Recorded data
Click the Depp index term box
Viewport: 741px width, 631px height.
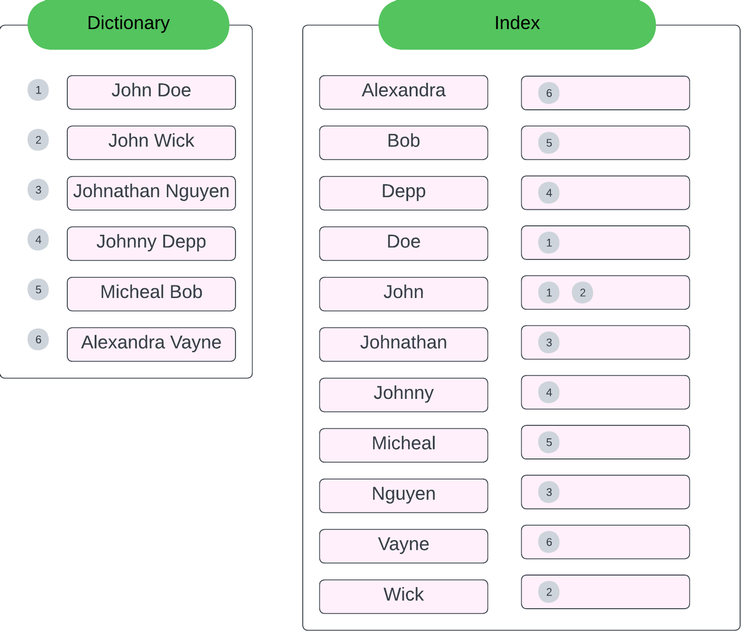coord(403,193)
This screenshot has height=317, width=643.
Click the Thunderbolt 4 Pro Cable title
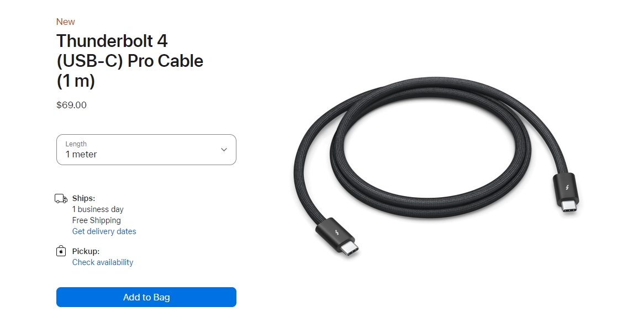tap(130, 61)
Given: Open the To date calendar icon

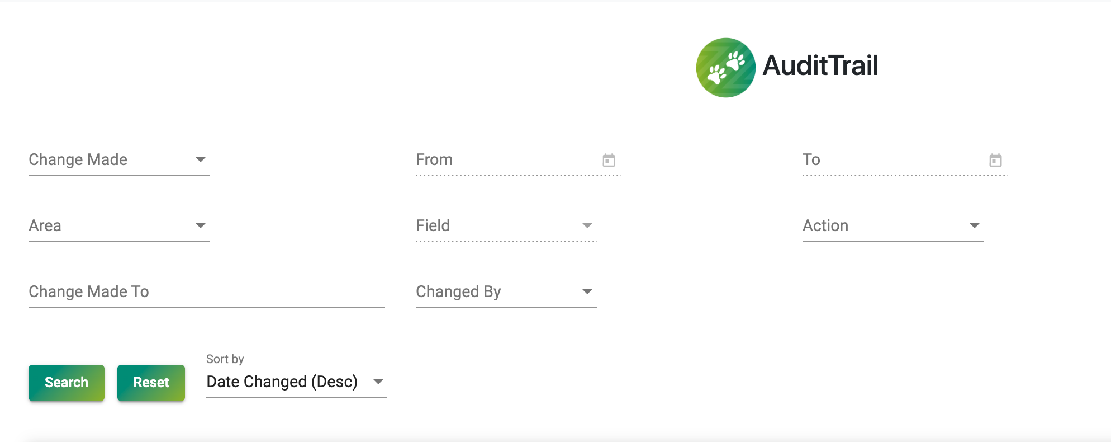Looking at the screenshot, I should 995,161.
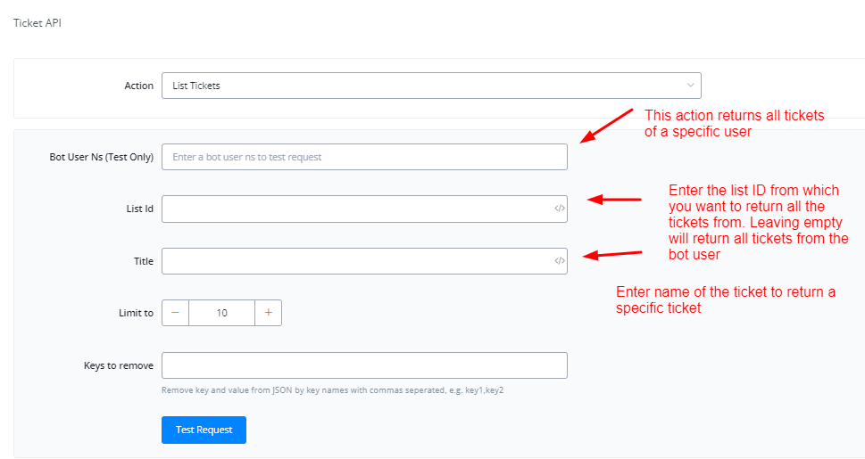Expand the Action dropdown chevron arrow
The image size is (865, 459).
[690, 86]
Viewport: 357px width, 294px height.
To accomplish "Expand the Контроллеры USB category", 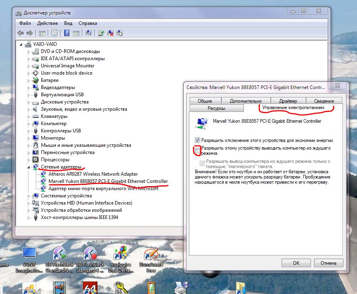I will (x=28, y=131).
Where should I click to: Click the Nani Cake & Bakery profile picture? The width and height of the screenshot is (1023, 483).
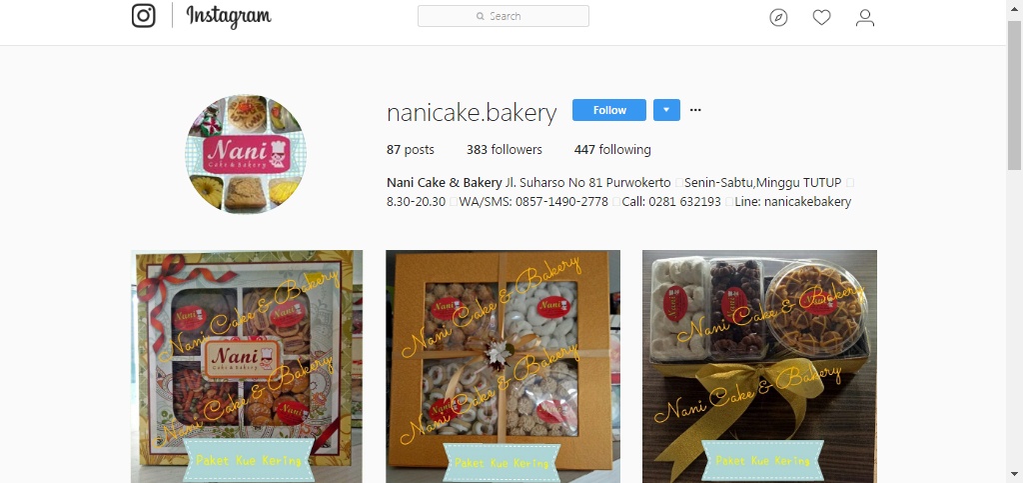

## YOUR TASK
Show every line of the material above that includes the word "height".

## TASK RESPONSE
Viewport: 741px width, 631px height.
This screenshot has height=317, width=643.
Viewport: 357px width, 294px height.
Where should I click to: Click the Nani Cake & Bakery profile picture? The width and height of the screenshot is (1023, 483).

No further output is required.